Exercise brief —
Decide whether each statement below agrees with the fungal keratitis text. Answer yes or no and quote the deciding words of the text.
1. Fusarium species were the most common fungi identified in the study.
2. The study's evisceration rate was lower than the rates reported elsewhere.
3. Yeast had a statistically significant higher prevalence than filamentous species among long-term users of topical corticosteroids.

Exercise passage —
______

Moreover, some systemic factors can contribute to increased risk of fungal infection. Diabetic patients show more severe clinical manifestations and worse prognosis in some reports. Diabetes was present in 32.6% of our studied patients, a higher percentage than other reports (7.1% to 16%),8,9 which can be related with the older age of our sample (60.5% were older than 65 years of age).

The highest prevalence of fungal keratitis is usually described in hot and humid climate zones, where it may constitute 30–62% of all cases of keratitis.10,11 However, in recent years, the prevalence of fungal keratitis in moderate climate zones, like Europe, has been increasing.12 The types and distribution of the microbiological profile of fungal keratitis vary according to geography, climate and the socioeconomic characteristics of the involved patients. In our study, filamentous and yeast species have equally prevalent aetiologist (51.2% versus 48.8%, respectively). Candida species (46.5%), the most common fungi identified in our series, were followed by Fusarium species (23.4%). Our findingin relation to the Candida species is like to the results of other studies conducted across the globe (Pennsylvania (45.8%),13 Denmark (52%),14 Paris (58%)15 and London (60.6%)).16

Regarding the patients’ age at the time of diagnosis, a mean of 63.1 years old was noticed. When we analyse the mean age according to the microbiological profile, we found a not significant higher mean age for yeast species (65.8 years old) than for filamentous species (60.3 years old). This difference was more pronounced in other European studies.4

Other differences between yeast and filamentous have been described. Yeasts seems to have higher prevalence in patients with known ocular surface disorders, in those after previous ocular surgery and in long-term users of topical corticosteroids while filamentous are most often isolated from keratitis associated with ocular trauma and contact lens wear.4 In our study, we also find that yeast had a statistically significant higher prevalence in long-term users of topical corticosteroids compared to filamentous species. None of the other previously mentioned risk factors were different between yeast and filamentous groups.

The overall surgical intervention (anterior chamber injection with antifungal and/or PK) rate found, in our study, was 55.8% and from these patients only one did not undergo therapeutic PK. We also described a tendency for increased need of PK in keratitis by filamentous fungi, like in similar studies.4,8 The percentage of patients receiving corneal grafts performed in different countries, varies from 24% to 52%.14–16 Our keratoplasty rate (53.5%) was similar to that described by Galarreta et al in London.16 Eyes with fungal keratitis were reported to have an evisceration or enucleation rate of 4.26–12%.2,17 The evisceration rate in the current study was higher (27.9%, 12 of 43 eyes). When studies evaluated eyes with endophthalmitis caused by infectious keratitis the evisceration rate increased from 31% to 62.2%.18

This study also has some limitations. It provides a retrospective review of clinical data from a single centre. A small number of patients were included in this study, even though records covered a period of 10 years. Only patients with microbiological evidence of fungal keratitis were enrolled in this study while cases without such evidence were excluded, even if fungal keratitis was highly suspected. Despite such limitations, this study has an important clinical significance, as it reflects the complexity behind fungal keratitis. A lot of factors could explain those difficulties, such as late clinical presentation, uncertain timing on antifungal treatment and antifungal resistance spectrum.

There is a need to continue research on aetiology and diagnostic and therapeutic management of fungal keratitis.

Conclusion

In conclusion, our results mirror how difficult and challenging the approach and treatment of fungal keratitis can be. Therefore, similar studies should be performed to formulate better diagnostic approaches and treatment strategies, and to improve a patient’s outcome.

______

Provided material —
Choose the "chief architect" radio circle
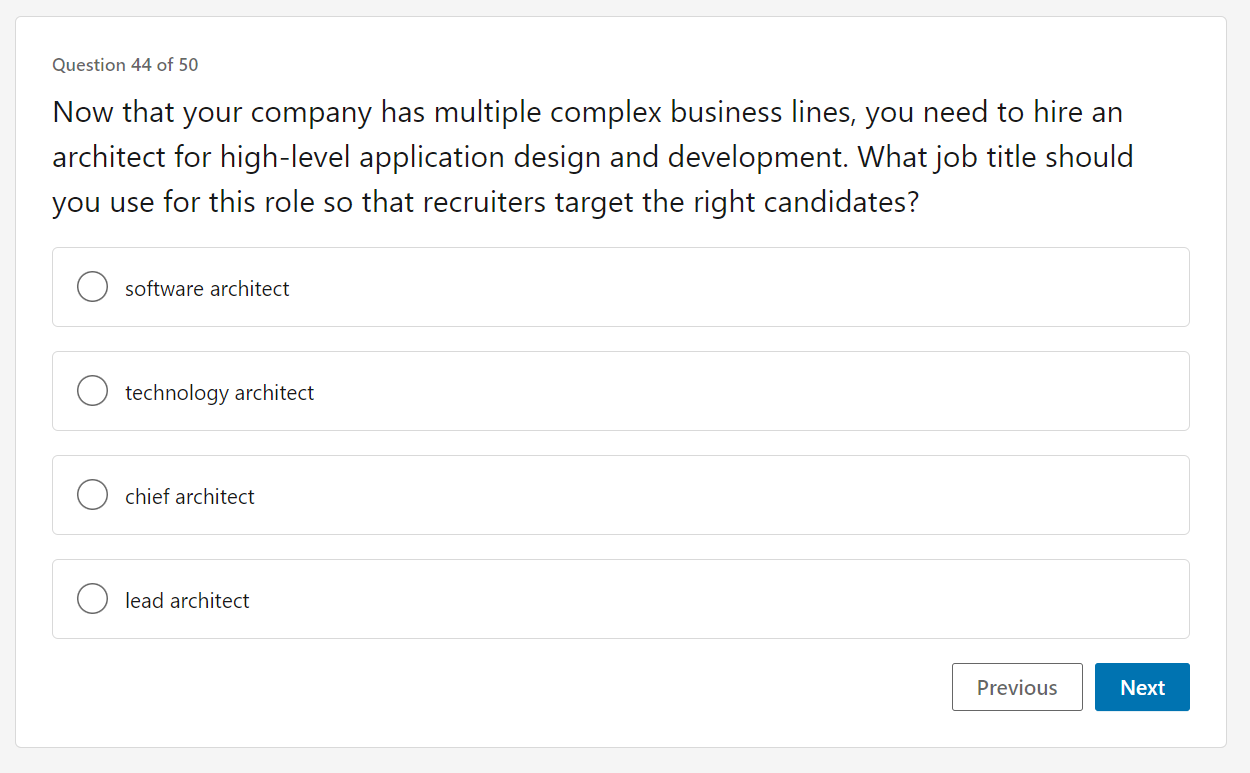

______

Result for this exercise —
1. No: "Candida species (46.5%), the most common fungi identified in our series, were followed by Fusarium species (23.4%)."
2. No: "The evisceration rate in the current study was higher (27.9%, 12 of 43 eyes)."
3. Yes: "yeast had a statistically significant higher prevalence in long-term users of topical corticosteroids compared to filamentous species."